The conservatives who backed a system of giving a majority of visas to family members of U.S. citizens “thought we would see an expansion in Southern and Eastern European immigration,” says Tichenor. “They never really anticipated the dramatic increase in Asian and Latin American immigration” that resulted thanks to family unification rules. Essentially, the new law allowed American citizens to obtain visas for not only their small children and spouses, but also their sisters and brothers and adult children, who then became citizens and began the process over again.

That started a slow but steady progression of Asian and Latino migration, which had only small populations in the United States before ‘65. In the 1950s, Europeans made up 56 percent of those immigrants obtaining lawful permanent residence in the U.S., while those from Canada and Latin America were 37 percent, and all of Asia accounted for a measly 5 percent, according to Department of Homeland Security statistics. By this past decade, however, Europeans had dropped to just 14 percent of new lawful permanent residents, compared with 35 percent from Asia and 44 percent from the Americas.

One more factor had a major impact: At the same time immigration law was shifting in 1965, a new national workforce policy was also kicking in.

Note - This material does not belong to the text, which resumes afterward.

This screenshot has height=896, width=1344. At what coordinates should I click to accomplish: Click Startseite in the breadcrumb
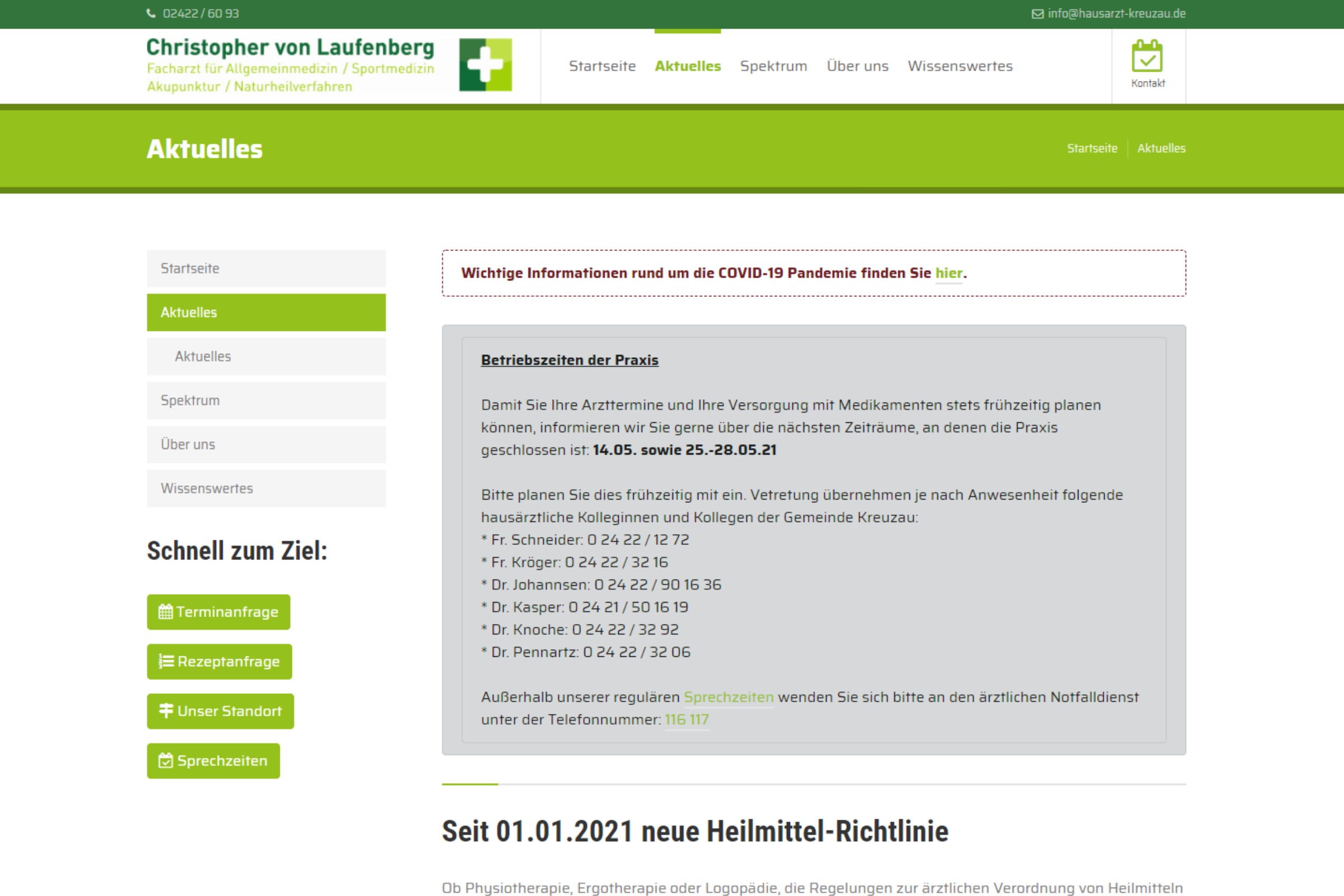(x=1091, y=148)
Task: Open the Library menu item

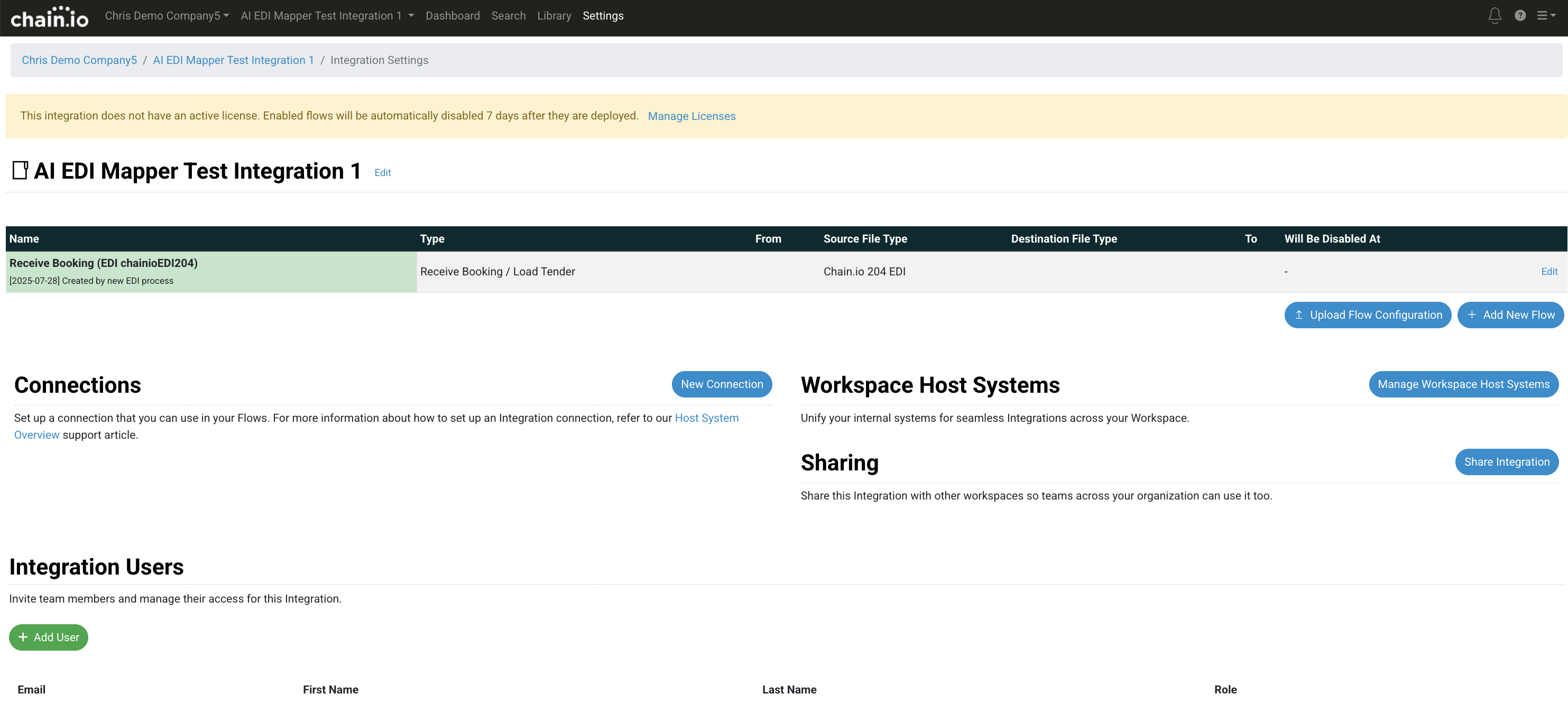Action: (x=554, y=16)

A year earlier, in 1964, the federal government ended what was known as the Bracero Program, launched during World War II’s labor shortages to provide temporary laborers from Mexico to American farms and fields. But the program was rife with worker abuses and ardently opposed by labor unions, which believed the migrants pushed down wages for Americans. That opposition finally succeeded in halting the Bracero Program in ’64, to the consternation of the agriculture industry.

Proponents of the move in the Department of Labor and elsewhere believed they could wean farmers off Mexican labor. But “many of the same people who were coming under the Bracero Program or their relatives or the people who were in those networks continued to come,” says Boston College professor Peter Skerry, an expert on immigration and ethnic politics. It’s just that now they came illegally. Over the ensuing decades, that reality combined with the new caps on migrants from Latin America turned what had been legal migration, illegal.

Economic trends in both Latin America and the U.S. also encouraged more migration. As Motomura explains it, 1965 was the “beginning of a mismatch of the legal immigration system and the demands of the economy.” Specifically, urbanization and economic dislocation drove Mexicans and other Central Americans from rural areas north in search of work, while Americans were obtaining higher levels of education and moving away from menial labor. “In 1950, more than half of the labor force were high school dropouts. Now it’s less than 5 percent,” notes Tamar Jacoby, president of the business-backed coalition ImmigrationWorks USA. The law’s drafters “didn’t foresee that.” That’s an understatement.

The lesson of unintended consequences is something advocates on both sides of today’s immigration debate acknowledge. “The first lesson is: Don’t believe everything a politician tells you. As we’ve seen with all kinds of social innovations from the 1960s and 1970s, the assurances of their promoters turn out to be incomplete or false,” says Mark Krikorian, the head of the Center for Immigration Studies, which advocates for much tighter controls on immigration. He and Jacoby agree that the family migration provisions have pushed the system out of whack. But they’re vehemently divided over whether the country still needs robust immigration, and if unmet labor demand is at the root of America’s glut of undocumented migrants.

Disagreements on immigration ultimately come down to a debate over what America should be and how its economy should work. Though President Johnson promised the law “ will not reshape the structure of our daily lives,” the ensuing shifts in population and migration patterns has indeed meant “big changes in American life,” says Skerry, for good and for ill. The last time politicians hashed out a new immigration system, they didn’t entirely weigh those implications. Today’s leaders would be wise to think about the ripple effect before they mess with the borders.